-------- Information provided --------

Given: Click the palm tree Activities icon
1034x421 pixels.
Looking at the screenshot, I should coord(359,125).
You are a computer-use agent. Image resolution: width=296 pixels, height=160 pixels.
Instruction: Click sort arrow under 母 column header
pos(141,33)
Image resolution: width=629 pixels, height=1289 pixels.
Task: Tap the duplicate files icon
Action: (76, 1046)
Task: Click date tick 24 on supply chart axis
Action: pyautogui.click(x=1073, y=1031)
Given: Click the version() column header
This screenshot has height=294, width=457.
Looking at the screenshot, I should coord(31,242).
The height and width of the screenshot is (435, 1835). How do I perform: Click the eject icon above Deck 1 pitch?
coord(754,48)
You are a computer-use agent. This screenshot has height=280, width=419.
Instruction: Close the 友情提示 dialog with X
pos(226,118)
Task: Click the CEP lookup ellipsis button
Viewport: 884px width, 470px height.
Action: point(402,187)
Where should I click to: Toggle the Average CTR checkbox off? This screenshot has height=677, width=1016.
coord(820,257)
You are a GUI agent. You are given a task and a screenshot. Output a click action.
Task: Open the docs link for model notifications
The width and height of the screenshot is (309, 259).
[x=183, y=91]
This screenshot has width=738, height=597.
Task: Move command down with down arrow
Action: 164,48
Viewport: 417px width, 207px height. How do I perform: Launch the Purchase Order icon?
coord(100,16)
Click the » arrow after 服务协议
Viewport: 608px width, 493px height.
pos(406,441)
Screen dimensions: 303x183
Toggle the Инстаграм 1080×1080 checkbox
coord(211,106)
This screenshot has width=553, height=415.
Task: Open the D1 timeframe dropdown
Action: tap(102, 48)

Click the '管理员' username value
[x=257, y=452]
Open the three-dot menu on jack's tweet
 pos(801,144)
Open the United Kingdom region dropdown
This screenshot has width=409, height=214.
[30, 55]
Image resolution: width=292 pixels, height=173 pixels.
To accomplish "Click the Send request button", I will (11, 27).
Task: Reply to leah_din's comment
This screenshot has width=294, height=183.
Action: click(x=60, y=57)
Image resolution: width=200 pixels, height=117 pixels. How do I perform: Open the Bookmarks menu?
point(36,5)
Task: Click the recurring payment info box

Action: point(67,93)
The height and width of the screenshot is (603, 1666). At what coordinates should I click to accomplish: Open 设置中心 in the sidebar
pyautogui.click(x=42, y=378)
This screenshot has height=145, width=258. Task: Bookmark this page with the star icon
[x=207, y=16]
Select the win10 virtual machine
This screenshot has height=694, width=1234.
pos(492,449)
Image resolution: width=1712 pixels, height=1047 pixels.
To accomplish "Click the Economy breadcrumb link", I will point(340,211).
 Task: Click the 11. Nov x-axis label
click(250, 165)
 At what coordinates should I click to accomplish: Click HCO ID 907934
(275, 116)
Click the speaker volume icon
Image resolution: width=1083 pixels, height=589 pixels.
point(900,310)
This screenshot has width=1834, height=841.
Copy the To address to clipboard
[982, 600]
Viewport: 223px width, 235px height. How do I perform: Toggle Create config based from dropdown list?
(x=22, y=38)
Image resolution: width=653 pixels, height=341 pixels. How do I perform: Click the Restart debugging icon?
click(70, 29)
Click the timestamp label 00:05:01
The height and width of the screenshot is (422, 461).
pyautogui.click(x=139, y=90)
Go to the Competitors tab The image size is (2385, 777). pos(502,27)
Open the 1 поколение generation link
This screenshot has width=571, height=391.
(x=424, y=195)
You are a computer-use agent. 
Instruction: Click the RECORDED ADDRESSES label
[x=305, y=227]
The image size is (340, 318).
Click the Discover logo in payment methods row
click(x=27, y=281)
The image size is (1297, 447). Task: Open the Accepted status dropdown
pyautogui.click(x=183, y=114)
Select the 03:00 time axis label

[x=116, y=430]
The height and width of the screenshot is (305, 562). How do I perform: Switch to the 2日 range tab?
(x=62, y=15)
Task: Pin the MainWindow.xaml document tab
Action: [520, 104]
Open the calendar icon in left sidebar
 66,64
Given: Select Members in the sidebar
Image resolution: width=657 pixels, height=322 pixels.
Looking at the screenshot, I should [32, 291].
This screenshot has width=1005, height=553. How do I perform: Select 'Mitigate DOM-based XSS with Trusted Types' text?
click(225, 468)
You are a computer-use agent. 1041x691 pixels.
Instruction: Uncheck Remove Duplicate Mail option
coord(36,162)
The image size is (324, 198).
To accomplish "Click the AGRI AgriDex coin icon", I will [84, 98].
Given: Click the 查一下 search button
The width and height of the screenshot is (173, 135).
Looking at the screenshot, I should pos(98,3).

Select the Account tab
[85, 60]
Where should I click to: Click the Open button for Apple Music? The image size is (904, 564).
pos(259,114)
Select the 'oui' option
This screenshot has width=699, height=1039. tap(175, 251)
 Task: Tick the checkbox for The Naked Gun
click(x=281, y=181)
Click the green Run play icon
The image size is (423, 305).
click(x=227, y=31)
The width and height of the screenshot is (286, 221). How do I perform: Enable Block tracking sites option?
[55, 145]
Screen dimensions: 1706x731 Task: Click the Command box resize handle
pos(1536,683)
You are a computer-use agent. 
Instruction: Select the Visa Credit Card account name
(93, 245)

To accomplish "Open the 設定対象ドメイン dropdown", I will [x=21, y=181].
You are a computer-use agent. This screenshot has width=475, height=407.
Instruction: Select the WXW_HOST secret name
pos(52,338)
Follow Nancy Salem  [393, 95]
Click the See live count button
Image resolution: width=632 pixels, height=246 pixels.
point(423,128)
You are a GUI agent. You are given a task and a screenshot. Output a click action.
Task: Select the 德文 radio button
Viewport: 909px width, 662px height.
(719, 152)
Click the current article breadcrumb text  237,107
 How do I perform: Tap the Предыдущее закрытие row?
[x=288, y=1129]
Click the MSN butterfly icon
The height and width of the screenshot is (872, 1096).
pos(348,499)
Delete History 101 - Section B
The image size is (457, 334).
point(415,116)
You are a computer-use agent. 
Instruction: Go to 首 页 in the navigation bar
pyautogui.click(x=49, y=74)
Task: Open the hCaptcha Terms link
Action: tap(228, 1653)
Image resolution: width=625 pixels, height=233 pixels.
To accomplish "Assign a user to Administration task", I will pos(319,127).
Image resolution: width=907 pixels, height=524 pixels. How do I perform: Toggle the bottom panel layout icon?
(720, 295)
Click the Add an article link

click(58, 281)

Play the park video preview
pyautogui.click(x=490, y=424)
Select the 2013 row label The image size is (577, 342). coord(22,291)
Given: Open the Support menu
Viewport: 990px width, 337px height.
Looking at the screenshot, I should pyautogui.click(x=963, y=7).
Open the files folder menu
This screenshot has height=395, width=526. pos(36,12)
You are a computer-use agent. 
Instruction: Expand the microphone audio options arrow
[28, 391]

--------

◆ **What you have to do**: In full and word for word, output the entries.

◆ **Output for this exercise**:
Given: Click the palm tree Activities icon
1034x421 pixels.
Looking at the screenshot, I should coord(359,125).
You are a computer-use agent. Image resolution: width=296 pixels, height=160 pixels.
Instruction: Click sort arrow under 母 column header
pos(141,33)
Image resolution: width=629 pixels, height=1289 pixels.
Task: Tap the duplicate files icon
Action: (76, 1046)
Task: Click date tick 24 on supply chart axis
Action: pyautogui.click(x=1073, y=1031)
Given: Click the version() column header
This screenshot has height=294, width=457.
Looking at the screenshot, I should coord(31,242).
The height and width of the screenshot is (435, 1835). How do I perform: Click the eject icon above Deck 1 pitch?
coord(754,48)
You are a computer-use agent. This screenshot has height=280, width=419.
Instruction: Close the 友情提示 dialog with X
pos(226,118)
Task: Click the CEP lookup ellipsis button
Viewport: 884px width, 470px height.
Action: point(402,187)
Where should I click to: Toggle the Average CTR checkbox off? This screenshot has height=677, width=1016.
coord(820,257)
You are a GUI agent. You are given a task and a screenshot. Output a click action.
Task: Open the docs link for model notifications
The width and height of the screenshot is (309, 259).
[x=183, y=91]
This screenshot has width=738, height=597.
Task: Move command down with down arrow
Action: 164,48
Viewport: 417px width, 207px height. How do I perform: Launch the Purchase Order icon?
coord(100,16)
Click the » arrow after 服务协议
Viewport: 608px width, 493px height.
pos(406,441)
Screen dimensions: 303x183
Toggle the Инстаграм 1080×1080 checkbox
coord(211,106)
This screenshot has width=553, height=415.
Task: Open the D1 timeframe dropdown
Action: tap(102, 48)

Click the '管理员' username value
[x=257, y=452]
Open the three-dot menu on jack's tweet
 pos(801,144)
Open the United Kingdom region dropdown
This screenshot has width=409, height=214.
[30, 55]
Image resolution: width=292 pixels, height=173 pixels.
To accomplish "Click the Send request button", I will (11, 27).
Task: Reply to leah_din's comment
This screenshot has width=294, height=183.
Action: click(x=60, y=57)
Image resolution: width=200 pixels, height=117 pixels. How do I perform: Open the Bookmarks menu?
point(36,5)
Task: Click the recurring payment info box

Action: point(67,93)
The height and width of the screenshot is (603, 1666). At what coordinates should I click to accomplish: Open 设置中心 in the sidebar
pyautogui.click(x=42, y=378)
This screenshot has height=145, width=258. Task: Bookmark this page with the star icon
[x=207, y=16]
Select the win10 virtual machine
This screenshot has height=694, width=1234.
pos(492,449)
Image resolution: width=1712 pixels, height=1047 pixels.
To accomplish "Click the Economy breadcrumb link", I will point(340,211).
 Task: Click the 11. Nov x-axis label
click(250, 165)
 At what coordinates should I click to accomplish: Click HCO ID 907934
(275, 116)
Click the speaker volume icon
Image resolution: width=1083 pixels, height=589 pixels.
point(900,310)
This screenshot has width=1834, height=841.
Copy the To address to clipboard
[982, 600]
Viewport: 223px width, 235px height. How do I perform: Toggle Create config based from dropdown list?
(x=22, y=38)
Image resolution: width=653 pixels, height=341 pixels. How do I perform: Click the Restart debugging icon?
click(70, 29)
Click the timestamp label 00:05:01
The height and width of the screenshot is (422, 461).
pyautogui.click(x=139, y=90)
Go to the Competitors tab The image size is (2385, 777). pos(502,27)
Open the 1 поколение generation link
This screenshot has width=571, height=391.
(x=424, y=195)
You are a computer-use agent. 
Instruction: Click the RECORDED ADDRESSES label
[x=305, y=227]
The image size is (340, 318).
Click the Discover logo in payment methods row
click(x=27, y=281)
The image size is (1297, 447). Task: Open the Accepted status dropdown
pyautogui.click(x=183, y=114)
Select the 03:00 time axis label

[x=116, y=430]
The height and width of the screenshot is (305, 562). How do I perform: Switch to the 2日 range tab?
(x=62, y=15)
Task: Pin the MainWindow.xaml document tab
Action: [520, 104]
Open the calendar icon in left sidebar
 66,64
Given: Select Members in the sidebar
Image resolution: width=657 pixels, height=322 pixels.
Looking at the screenshot, I should [32, 291].
This screenshot has width=1005, height=553. How do I perform: Select 'Mitigate DOM-based XSS with Trusted Types' text?
click(225, 468)
You are a computer-use agent. 1041x691 pixels.
Instruction: Uncheck Remove Duplicate Mail option
coord(36,162)
The image size is (324, 198).
To accomplish "Click the AGRI AgriDex coin icon", I will [84, 98].
Given: Click the 查一下 search button
The width and height of the screenshot is (173, 135).
Looking at the screenshot, I should pos(98,3).

Select the Account tab
[85, 60]
Where should I click to: Click the Open button for Apple Music? The image size is (904, 564).
pos(259,114)
Select the 'oui' option
This screenshot has width=699, height=1039. tap(175, 251)
 Task: Tick the checkbox for The Naked Gun
click(x=281, y=181)
Click the green Run play icon
The image size is (423, 305).
click(x=227, y=31)
The width and height of the screenshot is (286, 221). How do I perform: Enable Block tracking sites option?
[55, 145]
Screen dimensions: 1706x731 Task: Click the Command box resize handle
pos(1536,683)
You are a computer-use agent. 
Instruction: Select the Visa Credit Card account name
(93, 245)

To accomplish "Open the 設定対象ドメイン dropdown", I will [x=21, y=181].
You are a computer-use agent. This screenshot has width=475, height=407.
Instruction: Select the WXW_HOST secret name
pos(52,338)
Follow Nancy Salem  [393, 95]
Click the See live count button
Image resolution: width=632 pixels, height=246 pixels.
point(423,128)
You are a GUI agent. You are given a task and a screenshot. Output a click action.
Task: Select the 德文 radio button
Viewport: 909px width, 662px height.
(719, 152)
Click the current article breadcrumb text  237,107
 How do I perform: Tap the Предыдущее закрытие row?
[x=288, y=1129]
Click the MSN butterfly icon
The height and width of the screenshot is (872, 1096).
pos(348,499)
Delete History 101 - Section B
The image size is (457, 334).
point(415,116)
You are a computer-use agent. 
Instruction: Go to 首 页 in the navigation bar
pyautogui.click(x=49, y=74)
Task: Open the hCaptcha Terms link
Action: tap(228, 1653)
Image resolution: width=625 pixels, height=233 pixels.
To accomplish "Assign a user to Administration task", I will pos(319,127).
Image resolution: width=907 pixels, height=524 pixels. How do I perform: Toggle the bottom panel layout icon?
(720, 295)
Click the Add an article link

click(58, 281)

Play the park video preview
pyautogui.click(x=490, y=424)
Select the 2013 row label The image size is (577, 342). coord(22,291)
Given: Open the Support menu
Viewport: 990px width, 337px height.
Looking at the screenshot, I should pyautogui.click(x=963, y=7).
Open the files folder menu
This screenshot has height=395, width=526. pos(36,12)
You are a computer-use agent. 
Instruction: Expand the microphone audio options arrow
[28, 391]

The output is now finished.